On the BMG side, there were two angles at play. For Margaret Mittleman there was an element of altruism. “Not only did I really love the music, I thought they were great people,” she explained. A few months after the signing, she even jumped in the van with Unwound for a few shows.
For her bosses at BMG, the signing was a low-risk bet on Unwound’s commercial potential. But even if Unwound failed to hit, simply having their name on the BMG roster could pay off as a chess move. “The investment was low compared to the outcome if you were to, say, attract the next Beck or Elliott Smith,” Mittleman explained. “It’s a magnet. I mean, that’s not what I was intending to do, but if they [BMG] were thinking it—and they were thinking it—I was fine with that.”
Of the money Unwound received, 10 percent went to Kill Rock Stars. Another chunk went toward the purchase of a new van and equipment. The remainder was divided equally between Justin, Vern, and Sara. “At that point, from late ‘95 to ‘97, ‘98, we were just doing the band,” Justin said. “I don’t think anybody had jobs.”
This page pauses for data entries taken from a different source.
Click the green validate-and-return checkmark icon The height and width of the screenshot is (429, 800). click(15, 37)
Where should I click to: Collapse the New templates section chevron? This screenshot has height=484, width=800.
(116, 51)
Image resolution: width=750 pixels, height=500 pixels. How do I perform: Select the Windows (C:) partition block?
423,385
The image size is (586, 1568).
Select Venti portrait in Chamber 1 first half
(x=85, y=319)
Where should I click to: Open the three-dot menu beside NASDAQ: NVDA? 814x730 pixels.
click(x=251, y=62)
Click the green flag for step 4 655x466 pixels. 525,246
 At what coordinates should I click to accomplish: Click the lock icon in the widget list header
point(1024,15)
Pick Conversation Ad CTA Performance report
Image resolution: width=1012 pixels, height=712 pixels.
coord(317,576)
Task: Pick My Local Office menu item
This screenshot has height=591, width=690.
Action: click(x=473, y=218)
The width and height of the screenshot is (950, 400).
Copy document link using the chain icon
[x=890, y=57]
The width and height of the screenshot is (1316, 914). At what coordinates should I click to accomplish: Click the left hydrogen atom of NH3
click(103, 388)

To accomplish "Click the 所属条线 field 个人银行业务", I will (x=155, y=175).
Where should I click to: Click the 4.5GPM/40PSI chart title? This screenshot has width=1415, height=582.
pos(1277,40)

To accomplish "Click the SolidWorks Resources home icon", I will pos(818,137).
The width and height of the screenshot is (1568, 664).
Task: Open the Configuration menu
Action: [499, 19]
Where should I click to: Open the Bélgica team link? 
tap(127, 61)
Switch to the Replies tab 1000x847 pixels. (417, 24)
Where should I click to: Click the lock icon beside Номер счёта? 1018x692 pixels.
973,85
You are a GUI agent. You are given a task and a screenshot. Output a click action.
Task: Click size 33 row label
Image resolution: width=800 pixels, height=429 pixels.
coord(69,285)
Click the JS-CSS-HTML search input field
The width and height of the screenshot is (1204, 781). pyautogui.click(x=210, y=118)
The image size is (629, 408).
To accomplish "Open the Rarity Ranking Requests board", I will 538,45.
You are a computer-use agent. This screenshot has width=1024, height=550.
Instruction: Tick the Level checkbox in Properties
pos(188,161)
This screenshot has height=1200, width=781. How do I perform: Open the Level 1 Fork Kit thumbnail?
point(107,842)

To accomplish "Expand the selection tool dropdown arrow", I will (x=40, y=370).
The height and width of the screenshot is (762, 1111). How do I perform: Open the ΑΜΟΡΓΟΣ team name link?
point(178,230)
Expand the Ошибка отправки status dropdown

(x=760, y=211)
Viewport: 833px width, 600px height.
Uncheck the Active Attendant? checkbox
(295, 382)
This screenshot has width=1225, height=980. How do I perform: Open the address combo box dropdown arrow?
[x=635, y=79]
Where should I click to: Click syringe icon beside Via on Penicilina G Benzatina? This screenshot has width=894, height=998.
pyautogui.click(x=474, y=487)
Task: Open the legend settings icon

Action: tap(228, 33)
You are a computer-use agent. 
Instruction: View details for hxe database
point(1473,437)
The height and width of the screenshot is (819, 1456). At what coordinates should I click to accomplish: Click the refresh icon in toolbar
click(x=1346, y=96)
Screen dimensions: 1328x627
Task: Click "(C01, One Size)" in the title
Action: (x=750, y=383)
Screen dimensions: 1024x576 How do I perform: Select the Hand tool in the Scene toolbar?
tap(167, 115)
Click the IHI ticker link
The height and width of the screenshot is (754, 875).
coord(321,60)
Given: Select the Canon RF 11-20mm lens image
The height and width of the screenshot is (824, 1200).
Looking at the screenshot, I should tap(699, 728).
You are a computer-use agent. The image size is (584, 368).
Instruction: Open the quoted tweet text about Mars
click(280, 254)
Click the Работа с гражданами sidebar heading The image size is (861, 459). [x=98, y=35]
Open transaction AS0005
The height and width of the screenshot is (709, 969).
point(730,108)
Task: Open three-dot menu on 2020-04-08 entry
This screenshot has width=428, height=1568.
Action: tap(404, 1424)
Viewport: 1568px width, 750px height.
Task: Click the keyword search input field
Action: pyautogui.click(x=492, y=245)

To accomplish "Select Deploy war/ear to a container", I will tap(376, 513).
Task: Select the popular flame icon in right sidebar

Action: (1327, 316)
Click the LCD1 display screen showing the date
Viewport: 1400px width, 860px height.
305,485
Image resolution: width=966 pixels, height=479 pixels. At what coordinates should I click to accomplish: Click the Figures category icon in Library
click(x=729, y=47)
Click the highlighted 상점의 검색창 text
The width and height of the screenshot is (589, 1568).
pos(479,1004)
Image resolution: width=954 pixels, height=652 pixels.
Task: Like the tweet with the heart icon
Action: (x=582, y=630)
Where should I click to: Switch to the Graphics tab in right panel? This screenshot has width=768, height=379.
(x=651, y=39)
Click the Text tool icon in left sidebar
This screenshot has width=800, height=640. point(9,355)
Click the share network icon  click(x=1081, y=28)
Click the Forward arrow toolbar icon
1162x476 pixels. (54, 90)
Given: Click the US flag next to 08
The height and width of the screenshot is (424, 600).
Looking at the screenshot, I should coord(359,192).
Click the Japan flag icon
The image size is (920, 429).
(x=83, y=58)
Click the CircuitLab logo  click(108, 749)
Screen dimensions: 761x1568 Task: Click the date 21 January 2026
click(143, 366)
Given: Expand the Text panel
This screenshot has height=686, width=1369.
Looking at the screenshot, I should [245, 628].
But the publishing money wouldn’t last forever. And when it finally dried up, Justin said, “That was crisis time.”
By early November, Unwound were back in Los Angeles for the kickoff of a quick two-week jaunt through the south and southwest. Half the time, they’d once again be opening for Fugazi, in conjunction with New York band Blonde Redhead. The other half, they’d be supporting Sonic Youth, alongside the Chapel Hill quartet Polvo.
For any up-and-coming band in 1995, the chance to open for either Fugazi or Sonic Youth even once was coveted. Being selected to tour with both, back-to-back, was a major coup. Factor in the new van, the new equipment, the money in their pockets, and it’s safe to say that Unwound were having an extremely good year.
The night before the first show with Fugazi—a mammoth event at the Shrine Auditorium in Los Angeles that drew approximately 4,000 people—Unwound and Blonde Redhead shared a bill at Jabberjaw. It was their first meeting, and in terms of their musical backgrounds, the two bands could not have been more different. Simone and Amedeo Pace, Blonde Redhead’s drummer and lead guitarist, were trained jazz musicians from the Berklee School of Music; Kazu Makino, the band’s vocalist and rhythm guitarist, was a classically trained pianist. The members of Blonde Redhead were also far more worldly: Makino had been raised in Kyoto, the Pace twins in Milan and Montreal.
“I think it was an other-side-of-the-tracks thing,” Justin said. “They’d always be befuddled by some of our behavior. They’d ask us, ‘Is that what people in Olympia do? Is that what Olympia people are like?’”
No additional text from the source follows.